私みたいな陰キャは扉が閉まっているとお店に入りにくいので結構こういう気遣いはうれしい。
「すみません、身分証明書が欲しいのですが。」
「はい、ギルドカードですね?」
どうやらギルドで発行されているギルドカードが身分証明書になるようだ。
「では、水晶に手を置いてください。」
「はい。わかりました。」
私は言われたとおりに手を置いた。
どうやらこの水晶が優れモノで、名前や年齢、称号やスキルにステータスがわかるそうだ。
ん?ステータスがわかる?
……。
やばい、私のステータスばれるのでは。そう思い顔をあげて受付嬢の表情をうかがう。
あ、遅かったようだ。
担当してくれた受付嬢は私のステータスをみて顔を真っ青にしている。
「ちょ、ちょっとこちらへ!」
そういうと私はギルドの奥まで案内された。
「ほう、君が。」
多分目の前にいるのはギルド長だろう。ギルド長は私のことを嘗め回すようにじろじろ見ている。
正直ちょっと気持ち悪いがどこから来たのかもわからない少女がとんでもないステータスを持って現れたのだからそりゃびっくりするだろう。
ギルド長の後ろには一人の男性が立っていて、どうやら腕の利く真偽判定官らしい。
嘘はつけないということだ。
「あなたは何者ですか?」
「チナリです。」
「ちなり?それはなんかの職業ですか?」
「いえ、名前ですが。」
「いや、はぁ……。」
ギルド長はなぜか頭を抱えてしまった。普通に何者かと聞かれたので名前を答えただけなのだが。

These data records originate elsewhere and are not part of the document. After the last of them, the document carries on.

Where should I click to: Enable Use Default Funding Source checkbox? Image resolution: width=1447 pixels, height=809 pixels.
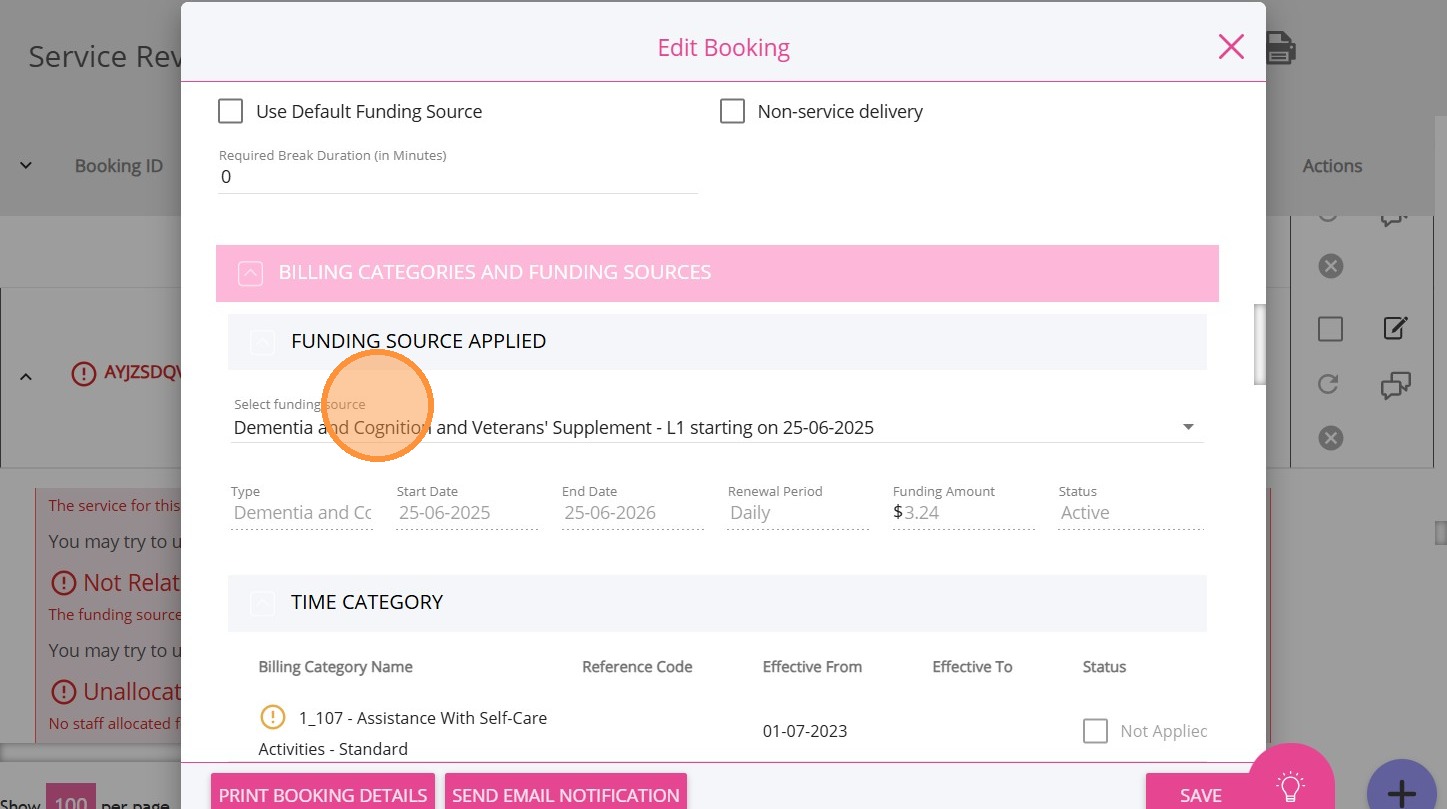pos(231,111)
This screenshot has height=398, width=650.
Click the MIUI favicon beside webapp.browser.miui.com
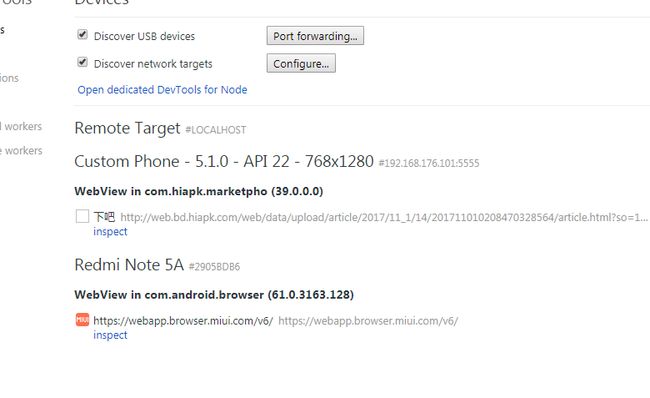(82, 320)
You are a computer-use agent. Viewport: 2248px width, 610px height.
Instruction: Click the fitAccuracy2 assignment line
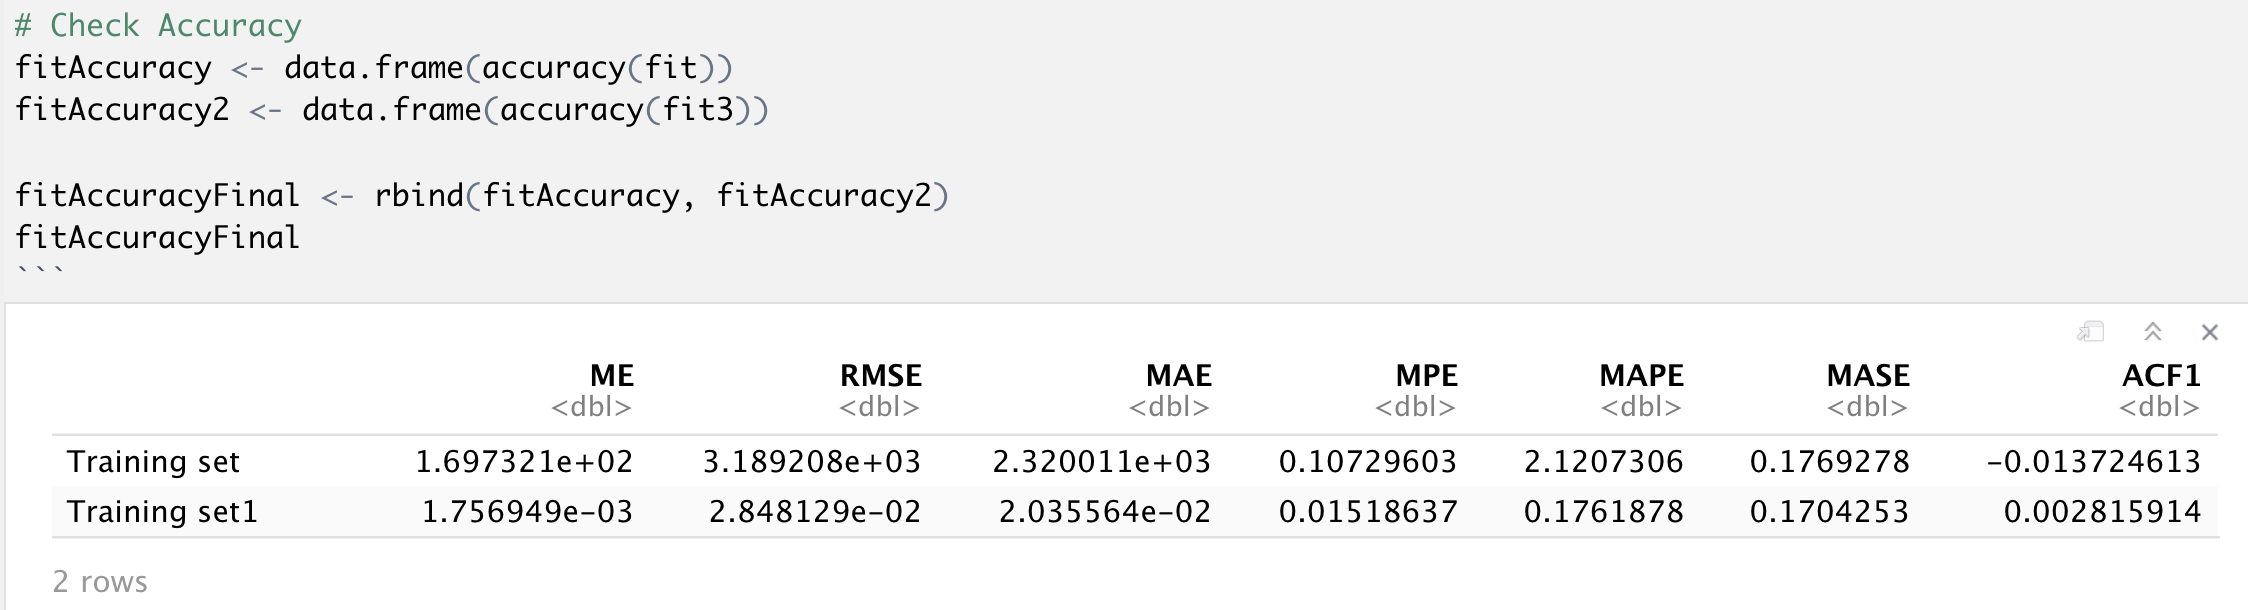tap(390, 110)
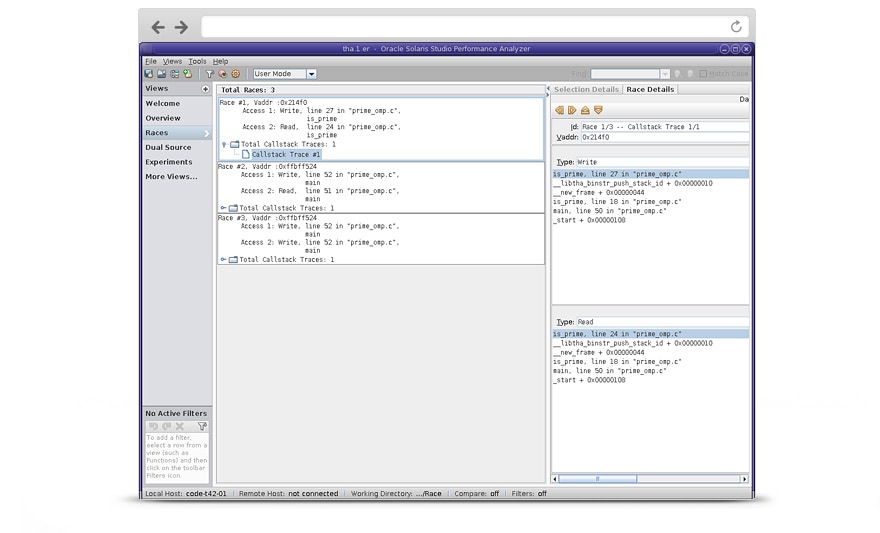Click the orange gear settings icon in toolbar
880x533 pixels.
(x=236, y=74)
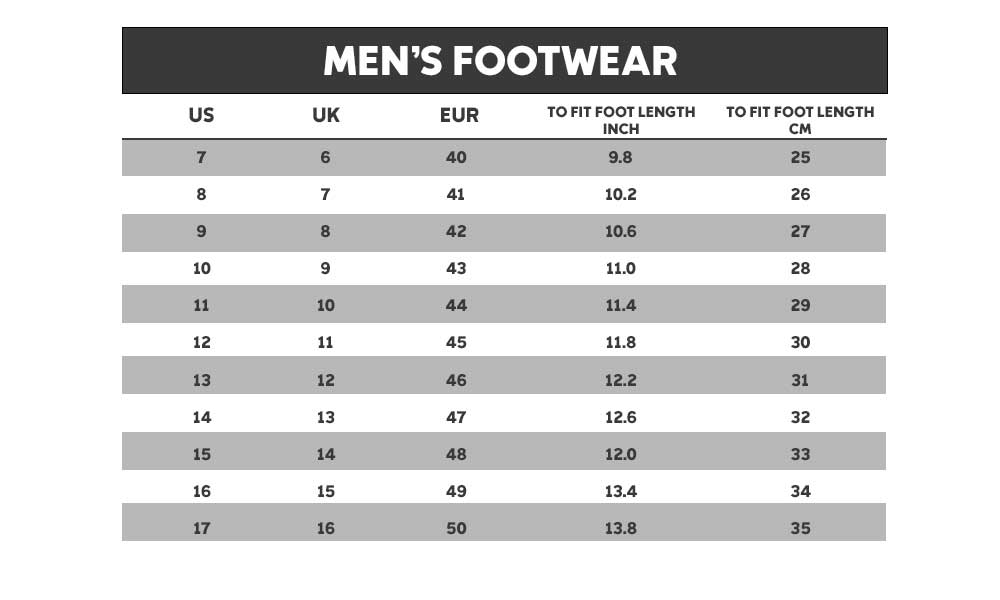This screenshot has width=1000, height=600.
Task: Click the 13.4 inch foot length value
Action: pyautogui.click(x=620, y=491)
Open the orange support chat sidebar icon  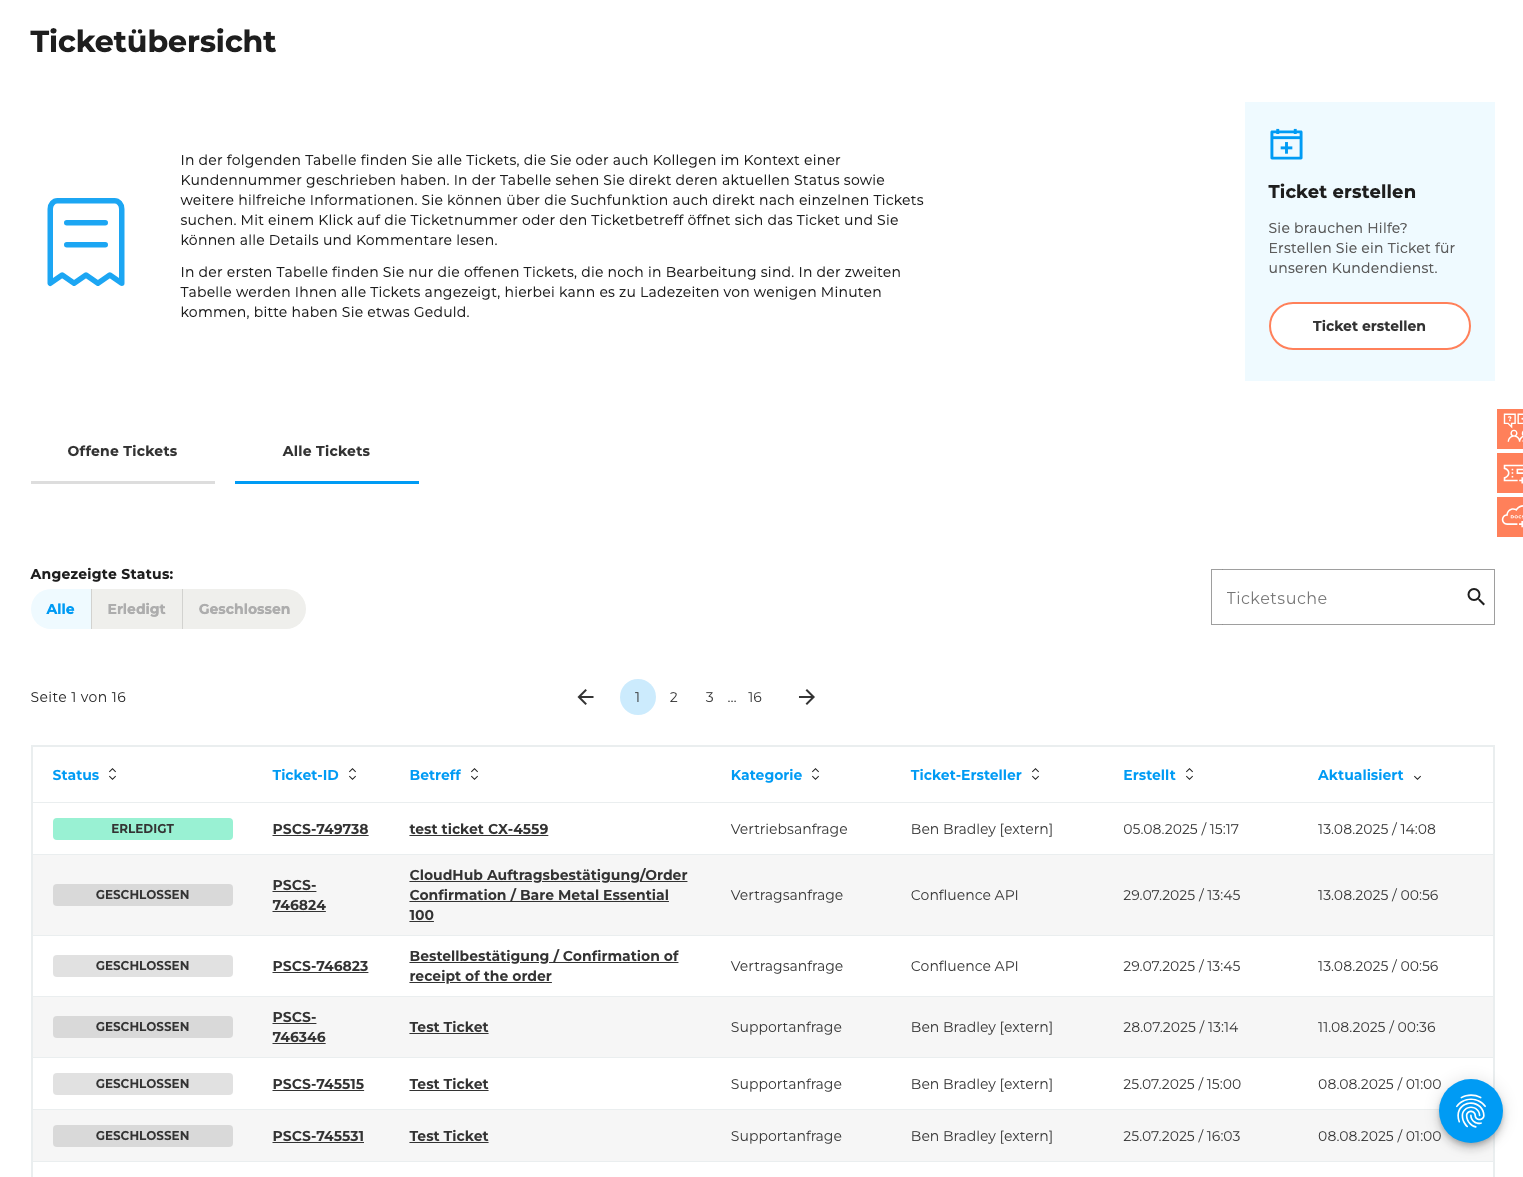pyautogui.click(x=1511, y=428)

「わかった。質問を変えよう。君はどこから来たのです?」
「東のほうから来ました。」
「ほう、東のどこですか。」
「日本です。」
「二ホン?」
するとギルド長は真偽判定官のほうを見る。
どうやら真偽判定は真だったようだ。
そりゃ嘘ついてないもの。偽だったら嘘つき真偽判定官になってしまう。
「ええい!敬語は話しずらい!ちょっと遠慮なくいくぞ!さあチナリよ。ここがどこだかわかるか?」
「ギルドです。」
「いや、そうだけど。私が聞きたいのはそういうことじゃなく。はぁ、いや。いい。」
何か呆れられたような表情で見られたのだが……。なかなか失礼じゃないか?こいつ。
「いいかチナリ。ここはヘリティア王国のウッズヘルキンス伯爵領。このウッズヘルキンス伯爵領はこの大陸で最も東に位置する領地なのだ。だがあんたはさらに東から来たと。それも地図に載っていない二ホンという国から。とりあえずギルドカードは発行する。しかしステータスもおかしいのだ。私は相当腕の利く人間だと自負している。その私のステータスの100倍、いや1000倍をも上回っている。申し訳ないがギルド本部まであんたの話を上げさせてもらう。いいな?」
えぇ、ギルド本部?それ私危険だから処刑されるとかそういう話じゃないの?
「いいな?」
「はい!!」
そうしてギルド長から直々に渡されたギルドカードにはなんかよくわからない数値と称号『神の御使い』が書いてあった。
神の御使いって……。話しにくそうにしてたのはそういうことだったのか……。